* _EXTRAIT SOURCE_
****************************************

S'agissant de la question des retours dans le secteur public après une expérience dans le privé, je ne suis pas favorable à la proposition d'instaurer un avis préalable et systématique de la commission de déontologie à la nomination à une fonction d'autorité d'un agent revenant de la fonction publique après une expérience dans le secteur privé, car il me semble que cela revient à décharger l'administration et l'autorité hiérarchique de leurs responsabilités. Aujourd'hui, les outils existent pour permettre à l'administration de s'assurer de nommer le fonctionnaire qui revient dans une position qui ne le place pas en situation de conflit d'intérêts. En effet, la loi du 20 avril 2016 a prévu qu'un certain nombre de fonctionnaires doivent transmettre une déclaration d'intérêts préalablement à leur nomination. L'administration possède donc les informations nécessaires pour prendre une décision éclairée quant à la nomination de la personne. Il ne faut pas lui enlever cette responsabilité.
C'est d'autant plus vrai que la HATVP, en cas de doute, peut toujours être saisie pour avis sur l'existence d'une situation de conflit d'intérêts au regard des fonctions précédemment exercées dans le secteur privé. Cela se produit parfois. Dans ce cas, nous formulons les préconisations qui s'imposent pour garantir que le retour dans l'administration soit entouré des précautions indispensables à la prévention des situations de conflit d'intérêts.
S'agissant des membres des cabinets, la situation est plus complexe, notamment parce que beaucoup d'entre eux viennent du secteur privé et ont vocation à y retourner une fois leur mission terminée. Là encore, je pense que c'est uniquement par un dispositif efficace de prévention des conflits d'intérêts que les difficultés inhérentes à ces allers-retours peuvent être réglées. La HATVP s'attache à jouer le rôle que la loi lui a attribué en la matière : nous examinons toutes les déclarations d'intérêts adressées par les conseillers ministériels et, lorsqu'une situation potentielle de conflit d'intérêts est identifiée à l'égard de leur ancien employeur, nous leur préconisons des mesures de déport appropriées, dont nous définissions également la durée et les modalités de publicité.

****************************************

* _DONNÉES FOURNIES_
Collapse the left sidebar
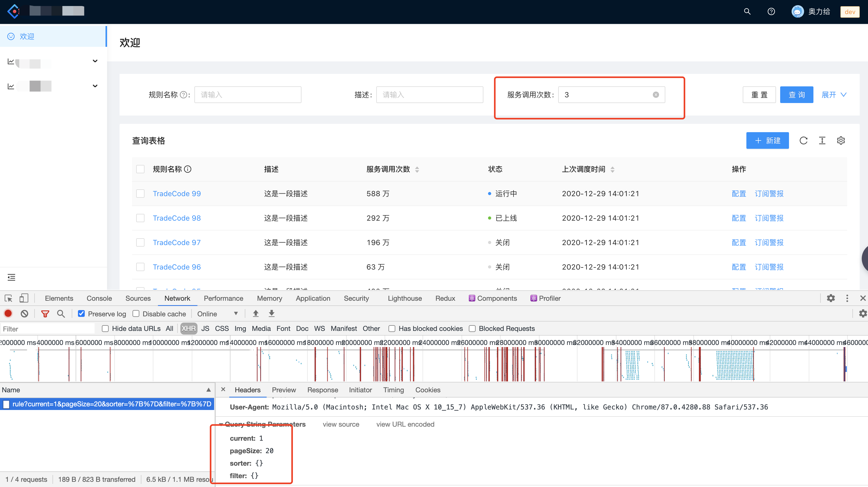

****************************************

* _ACTIONS REQUISES_
#1 Reproduisez fidèlement tout le passage du texte sur la prévention des conflits d'intérêts, depuis « S'agissant des membres » jusqu'à « modalités de publicité. ».
#2 Poursuivez le texte sur la prévention des conflits d'intérêts à partir de l'endroit où il s'arrête.

* _RÉPONSES PAR TÂCHE_
#1
S'agissant des membres des cabinets, la situation est plus complexe, notamment parce que beaucoup d'entre eux viennent du secteur privé et ont vocation à y retourner une fois leur mission terminée. Là encore, je pense que c'est uniquement par un dispositif efficace de prévention des conflits d'intérêts que les difficultés inhérentes à ces allers-retours peuvent être réglées. La HATVP s'attache à jouer le rôle que la loi lui a attribué en la matière : nous examinons toutes les déclarations d'intérêts adressées par les conseillers ministériels et, lorsqu'une situation potentielle de conflit d'intérêts est identifiée à l'égard de leur ancien employeur, nous leur préconisons des mesures de déport appropriées, dont nous définissions également la durée et les modalités de publicité.

#2
Ce n'est pas un exercice facile, je ne vous le cache pas, dans la mesure où l'idée selon laquelle le fait d'avoir travaillé dans une entreprise privée avant de rejoindre un cabinet ministériel peut, en tant que telle, générer un conflit d'intérêts et n'est pas toujours acceptée par les principaux intéressés. On nous dit parfois que l'on veut freiner l'accès de la société civile aux responsabilités publiques, que qu'il n'y a plus d'intérêts financiers dans une entreprise dès lors qu'il n'y a plus de conflit d'intérêts possible, ou encore que c'est à chacun d'apprécier s'il est ou non nécessaire de se déporter à l'égard de son ancien employeur. Nous continuons cependant notre travail de conviction et de pédagogie auprès des institutions concernées, en espérant que ces idées reçues finiront par évoluer.
Le rôle de l'administration dans l'identification des zones de risques pour une personne ayant précédemment exercé des fonctions dans le secteur privé, est essentiel. Cette culture de la déontologie - j'insiste sur le mot qui est à mon sens au coeur des vrais débats - doit se diffuser, en premier lieu par les structures elles-mêmes qui, avec le temps, pourront mesurer l'enjeu en termes de gestion des ressources humaines. Notre rôle n'est pas d'empêcher des personnes compétentes d'exercer leur savoir-faire dans l'exercice de la chose publique, mais au contraire de les protéger, de leur permettre de se consacrer pleinement à leur mission - et je mesure mes mots lorsqu'on connaît la charge de travail que cela représente - dans un climat qui ne soit pas nourri par la suspicion.
Vous m'interrogez également sur la possibilité d'un transfert total ou partiel de la compétence de la commission de déontologie à la HATVP. C'est une question qui revient régulièrement dans le débat public. C'est surtout une question qui relève clairement du législateur.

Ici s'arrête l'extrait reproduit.